Create calibration plot

Create a calibration plot to assess the agreement between predicted probabilities and observed treatment rates. This function wraps geom_calibration().

Usage

plot_calibration(x, ...)

# S3 method for class 'data.frame'
plot_calibration(
  x,
  .fitted,
  .group,
  treatment_level = NULL,
  method = "breaks",
  bins = 10,
  smooth = TRUE,
  conf_level = 0.95,
  window_size = 0.1,
  step_size = window_size/2,
  k = 10,
  include_rug = FALSE,
  include_ribbon = TRUE,
  include_points = TRUE,
  na.rm = FALSE,
  ...
)

# S3 method for class 'glm'
plot_calibration(
  x,
  treatment_level = NULL,
  method = "breaks",
  bins = 10,
  smooth = TRUE,
  conf_level = 0.95,
  window_size = 0.1,
  step_size = window_size/2,
  k = 10,
  include_rug = FALSE,
  include_ribbon = TRUE,
  include_points = TRUE,
  na.rm = FALSE,
  ...
)

# S3 method for class 'lm'
plot_calibration(
  x,
  treatment_level = NULL,
  method = "breaks",
  bins = 10,
  smooth = TRUE,
  conf_level = 0.95,
  window_size = 0.1,
  step_size = window_size/2,
  k = 10,
  include_rug = FALSE,
  include_ribbon = TRUE,
  include_points = TRUE,
  na.rm = FALSE,
  ...
)

Arguments

x: Either a fitted model object (lm or glm) or a data frame
...: Additional arguments passed to methods
.fitted: Column name of predicted probabilities (propensity scores). Can be unquoted (e.g., .fitted) or quoted (e.g., ".fitted").
.group: Column name of treatment/group variable. Can be unquoted (e.g., qsmk) or quoted (e.g., "qsmk").
treatment_level: Value indicating which level of .group represents treatment. If NULL (default), uses the last level for factors or max value for numeric.
method: Character; calibration method - "breaks", "logistic", or "windowed".
bins: Integer >1; number of bins for the "breaks" method.
smooth: Logical; for "logistic" method, use GAM smoothing if available.
conf_level: Numeric in (0,1); confidence level for CIs (default = 0.95).
window_size: Numeric; size of each window for "windowed" method.
step_size: Numeric; distance between window centers for "windowed" method.
k: Integer; the basis dimension for GAM smoothing when method = "logistic" and smooth = TRUE. Default is 10.
include_rug: Logical; add rug plot showing distribution of predicted probabilities.
include_ribbon: Logical; show confidence interval ribbon.
include_points: Logical; show points (only for "breaks" and "windowed" methods).
na.rm: Logical; if TRUE, drop NA values before computation.

Value

A ggplot2 object.

Details

Calibration plots visualize how well predicted probabilities match observed outcome rates. Since outcomes are binary (0/1), the "observed rate" represents the proportion of units with outcome = 1 within each prediction group. For example, among all units with predicted probability around 0.3, we expect approximately 30% to actually have the outcome. Perfect calibration occurs when predicted probabilities equal observed rates (points fall on the 45-degree line).

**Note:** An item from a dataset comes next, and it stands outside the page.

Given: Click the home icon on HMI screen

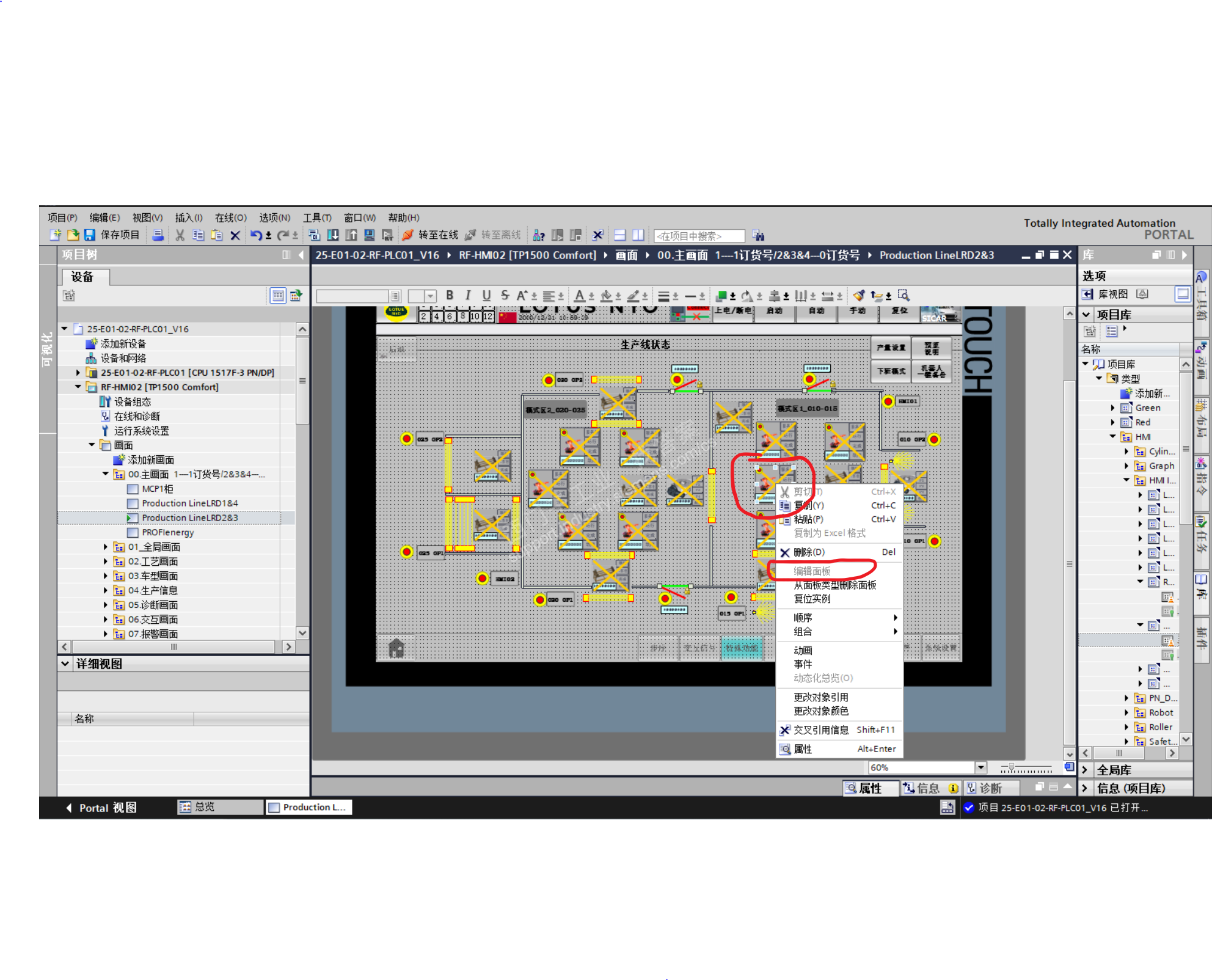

The plot supports three calibration assessment methods:

"breaks": Bins predictions into groups and compares mean prediction vs observed rate within each bin
"logistic": Fits a logistic regression of outcomes on predictions; perfect calibration yields slope=1, intercept=0
"windowed": Uses sliding windows across the prediction range for smooth calibration curves

The function supports two approaches:

For regression models (lm/glm): Extracts fitted values and observed outcomes automatically
For data frames: Uses specified columns for fitted values and treatment group

Examples

library(ggplot2)

# Method 1: Using data frame
plot_calibration(nhefs_weights, .fitted, qsmk)
#> Warning: Small sample sizes or extreme proportions detected in bins 9, 10 (n = 8, 3).
#> Confidence intervals may be unreliable. Consider using fewer bins or a
#> different calibration method.
#> Warning: Small sample sizes or extreme proportions detected in bins 9, 10 (n = 8, 3).
#> Confidence intervals may be unreliable. Consider using fewer bins or a
#> different calibration method.
#> Warning: Small sample sizes or extreme proportions detected in bins 9, 10 (n = 8, 3).
#> Confidence intervals may be unreliable. Consider using fewer bins or a
#> different calibration method.


# With rug plot
plot_calibration(nhefs_weights, .fitted, qsmk, include_rug = TRUE)
#> Warning: Small sample sizes or extreme proportions detected in bins 9, 10 (n = 8, 3).
#> Confidence intervals may be unreliable. Consider using fewer bins or a
#> different calibration method.
#> Warning: Small sample sizes or extreme proportions detected in bins 9, 10 (n = 8, 3).
#> Confidence intervals may be unreliable. Consider using fewer bins or a
#> different calibration method.
#> Warning: Small sample sizes or extreme proportions detected in bins 9, 10 (n = 8, 3).
#> Confidence intervals may be unreliable. Consider using fewer bins or a
#> different calibration method.


# Different methods
plot_calibration(nhefs_weights, .fitted, qsmk, method = "logistic")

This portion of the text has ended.